In Rosenbach v. Six Flags Entm’t Corp., Six Flags required the Plaintiff’s 14-year-old son to provide a scan of his thumb in order to register his season pass. In response, Rosenbach sued Six Flags under BIPA, alleging Six Flags failed to inform them of the specific purpose and time for which the biometric information was collected, and failed to obtain written consent to its collection, use, or storage. BIPA provides a private right of action for any person “aggrieved” by a violation of the Act. Six Flags moved to dismiss the suit on the ground that Rosenbach had not suffered an actual or threatened injury. The Illinois Appellate Court agreed, holding an individual suffering a mere technical violation of the act, without any injury or adverse effect, is not “aggrieved” within the meaning of BIPA.
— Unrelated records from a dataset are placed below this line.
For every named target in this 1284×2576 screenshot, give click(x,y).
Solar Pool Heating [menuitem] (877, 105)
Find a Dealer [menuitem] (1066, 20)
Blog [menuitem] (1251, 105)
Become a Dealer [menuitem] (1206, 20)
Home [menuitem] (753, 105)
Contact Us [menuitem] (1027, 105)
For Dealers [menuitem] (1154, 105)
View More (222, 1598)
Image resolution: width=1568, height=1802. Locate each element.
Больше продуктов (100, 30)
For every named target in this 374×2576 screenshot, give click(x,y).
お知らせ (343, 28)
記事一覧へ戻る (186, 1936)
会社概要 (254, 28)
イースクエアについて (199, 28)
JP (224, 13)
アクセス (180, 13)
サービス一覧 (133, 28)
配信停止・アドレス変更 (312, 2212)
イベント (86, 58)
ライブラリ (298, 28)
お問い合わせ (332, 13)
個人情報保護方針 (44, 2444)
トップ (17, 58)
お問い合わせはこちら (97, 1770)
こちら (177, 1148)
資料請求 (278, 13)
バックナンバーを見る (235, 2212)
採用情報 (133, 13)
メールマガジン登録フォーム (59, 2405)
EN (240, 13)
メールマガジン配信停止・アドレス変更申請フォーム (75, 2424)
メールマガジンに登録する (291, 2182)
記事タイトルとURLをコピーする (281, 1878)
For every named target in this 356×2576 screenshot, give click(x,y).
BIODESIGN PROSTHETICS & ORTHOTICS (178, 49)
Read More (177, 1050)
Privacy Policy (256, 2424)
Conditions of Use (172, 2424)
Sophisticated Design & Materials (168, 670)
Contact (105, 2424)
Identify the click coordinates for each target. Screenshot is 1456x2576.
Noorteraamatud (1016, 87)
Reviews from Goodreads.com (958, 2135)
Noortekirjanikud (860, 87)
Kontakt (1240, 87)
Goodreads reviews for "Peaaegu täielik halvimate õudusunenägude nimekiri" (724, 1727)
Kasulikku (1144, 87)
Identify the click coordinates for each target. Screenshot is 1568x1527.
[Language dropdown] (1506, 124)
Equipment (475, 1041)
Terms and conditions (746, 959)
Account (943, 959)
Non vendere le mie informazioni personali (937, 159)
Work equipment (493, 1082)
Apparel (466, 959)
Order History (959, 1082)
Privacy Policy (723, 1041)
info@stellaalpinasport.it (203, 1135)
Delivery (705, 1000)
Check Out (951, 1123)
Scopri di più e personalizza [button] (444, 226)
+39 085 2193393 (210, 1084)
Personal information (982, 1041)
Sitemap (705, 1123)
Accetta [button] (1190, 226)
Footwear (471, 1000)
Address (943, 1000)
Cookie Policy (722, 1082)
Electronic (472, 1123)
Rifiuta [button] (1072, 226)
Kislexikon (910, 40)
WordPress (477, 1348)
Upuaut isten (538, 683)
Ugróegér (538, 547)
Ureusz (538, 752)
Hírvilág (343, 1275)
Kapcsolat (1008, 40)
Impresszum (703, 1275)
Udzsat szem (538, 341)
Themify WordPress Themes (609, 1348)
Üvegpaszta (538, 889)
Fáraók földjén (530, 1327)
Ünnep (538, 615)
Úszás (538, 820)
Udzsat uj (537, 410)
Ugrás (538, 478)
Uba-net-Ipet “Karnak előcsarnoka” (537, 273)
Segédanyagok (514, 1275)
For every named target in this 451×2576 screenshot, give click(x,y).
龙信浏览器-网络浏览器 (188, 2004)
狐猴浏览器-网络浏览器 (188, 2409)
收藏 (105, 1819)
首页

Illinois Supreme Court’s Unanimous Decision

The Court concluded that “to require individuals to wait until they have sustained some compensable injury beyond violation of their statutory rights before they may seek recourse … would be completely antithetical to [BIPA’s] preventative and deterrent purposes.”

On appeal, the Illinois Supreme Court concluded that the legislature intended to give individuals a right to privacy in their biometric information, control over their biometric information, and for any person aggrieved by a violation of BIPA to have a right of action. The Court found that the appellate court had misapprehended the nature of the harm the legislature was attempting to combat and that, when an entity fails to adhere to the statutory procedures, the right of the individual to maintain his or her biometric privacy vanishes and the harm the legislature sought to prevent is realized. This loss of control, according to the Court, is no mere “technicality.” Rather, it is a real and significant injury.